Что понималось под коммунизмом в программе кпсс 1961 г
Манящая эра коммунизма. Год 1961-й. Проект Третьей Программы КПСС.
Эра коммунизма началась в Советском Союзе 30 июля 1961 года. Можно сказать, что этот день следует считать датой построения коммунистического общества в одной, отдельно взятой стране —СССР. Хотя проект новой, третьей, Программы КПСС был принят Пленумом ЦК в июне, в газеты текст попал 30 июля…
Это было воскресенье. В «Современнике», который в ту пору именовался еще «театром-студией», шло «Третье желание», в Зеркальном театре сада «Эрмитаж»—легкомысленная «Девушка с веснушками». На вечер телевидение запланировало всенародный праздник—матч московских команд «Спартак» и «Динамо». Хотя их монополию уже нарушили торпедовцы, а в нынешнем сезоне к чемпионству резво шли киевляне, старая гвардия бурно волновала умы.

## БЛОК ДАННЫХ
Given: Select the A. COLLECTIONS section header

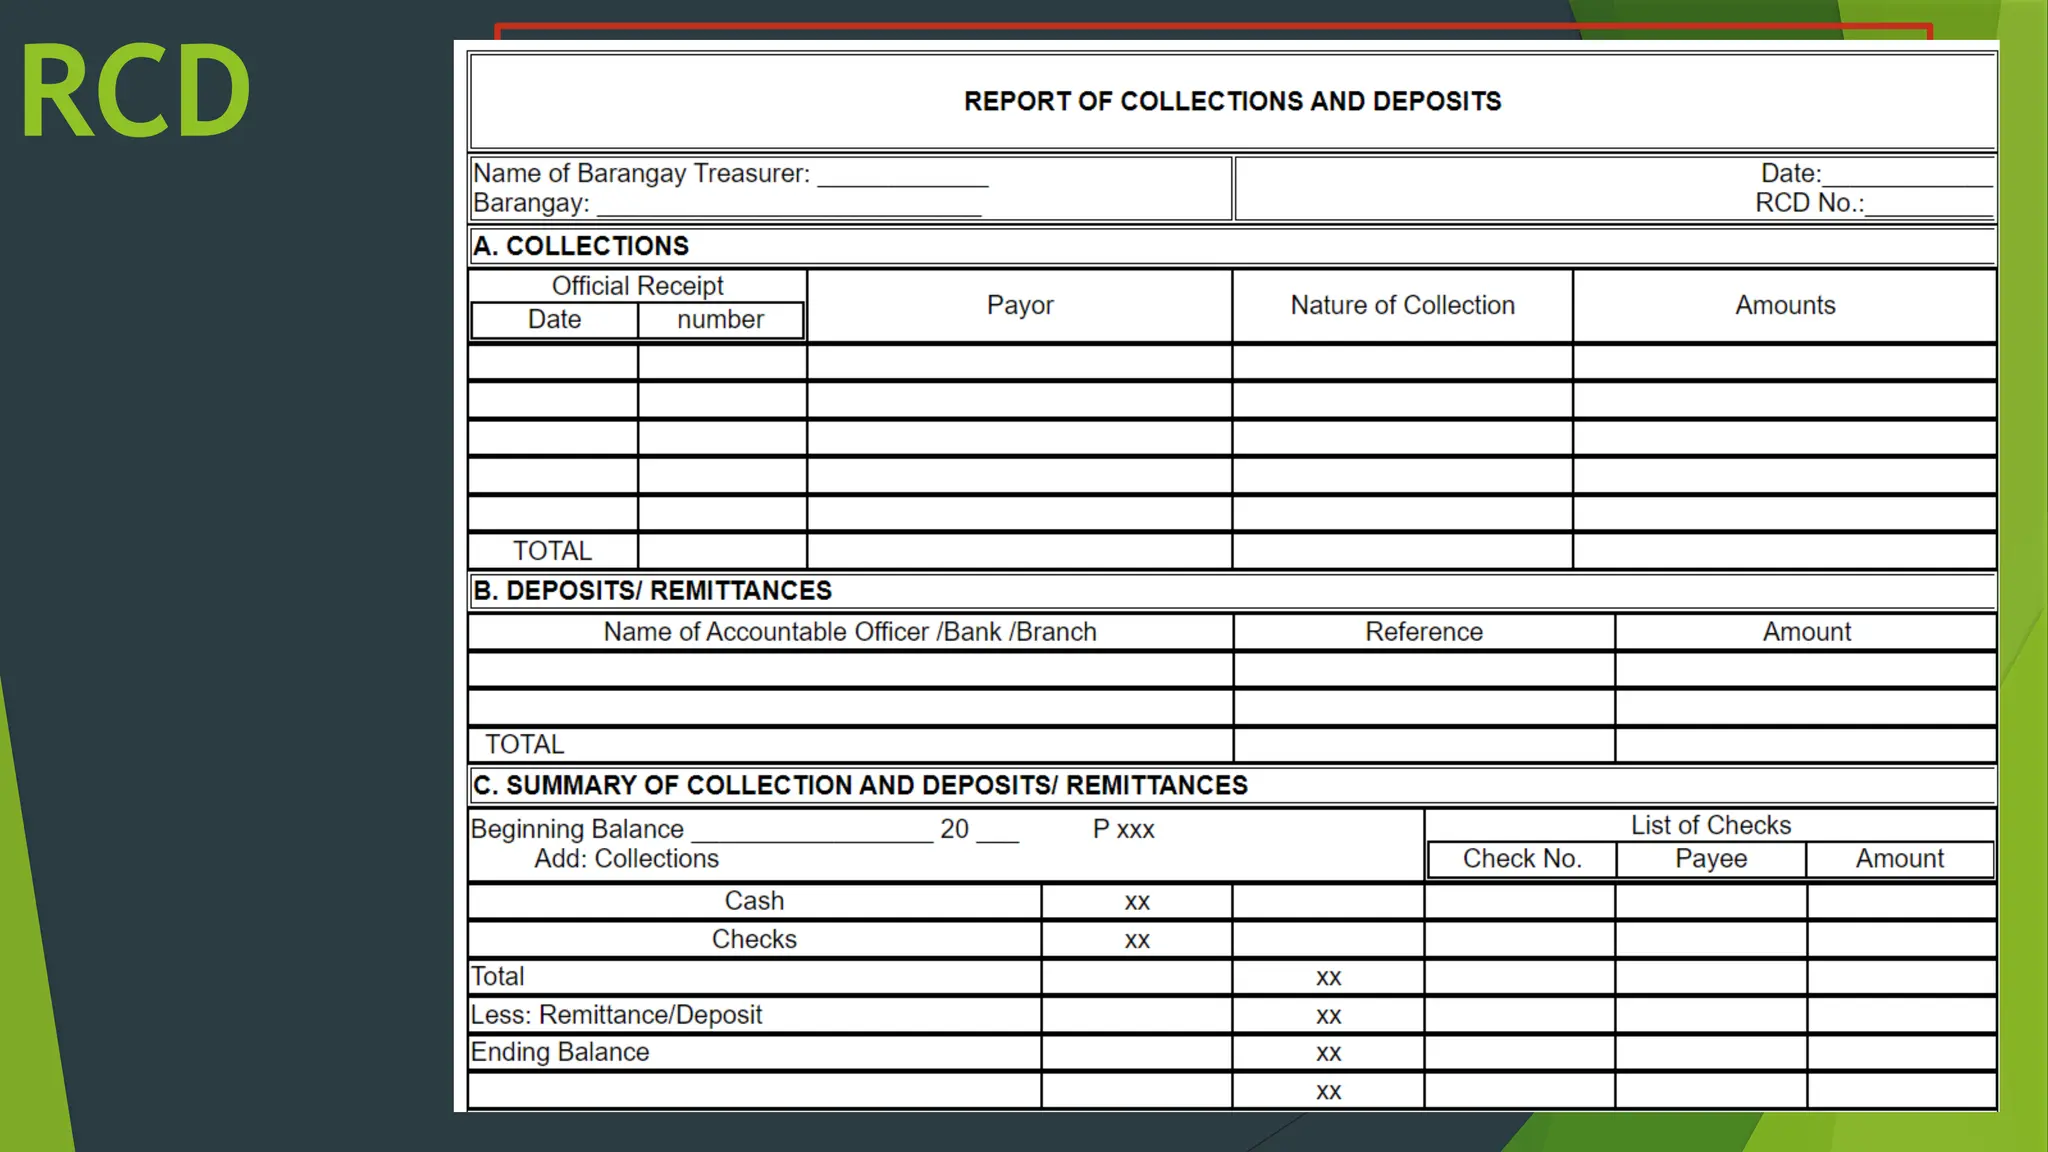Looking at the screenshot, I should pos(581,246).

## ЗАДАНИЯ
1. Верни дословно фрагмент исходного текста, начиная с «Что понималось под» и заканчивая «бурно волновала умы.».
2. Согласуются ли с исходным текстом следующие утверждения? Для каждого ответь «да» или «нет» и приведи точную цитату, которая это решает.
(a) Проект третьей Программы КПСС был принят Пленумом ЦК в июне.
(b) 30 июля 1961 года пришлось на субботу.
(c) На вечер телевидение запланировало матч «Спартак» и «Торпедо».

## ОТВЕТЫ К ЗАДАНИЯМ
1.
Что понималось под коммунизмом в программе кпсс 1961 г
Манящая эра коммунизма. Год 1961-й. Проект Третьей Программы КПСС.
Эра коммунизма началась в Советском Союзе 30 июля 1961 года. Можно сказать, что этот день следует считать датой построения коммунистического общества в одной, отдельно взятой стране —СССР. Хотя проект новой, третьей, Программы КПСС был принят Пленумом ЦК в июне, в газеты текст попал 30 июля…
Это было воскресенье. В «Современнике», который в ту пору именовался еще «театром-студией», шло «Третье желание», в Зеркальном театре сада «Эрмитаж»—легкомысленная «Девушка с веснушками». На вечер телевидение запланировало всенародный праздник—матч московских команд «Спартак» и «Динамо». Хотя их монополию уже нарушили торпедовцы, а в нынешнем сезоне к чемпионству резво шли киевляне, старая гвардия бурно волновала умы.

2.
(a) Да: «проект новой, третьей, Программы КПСС был принят Пленумом ЦК в июне».
(b) Нет: «Это было воскресенье».
(c) Нет: «матч московских команд «Спартак» и «Динамо»».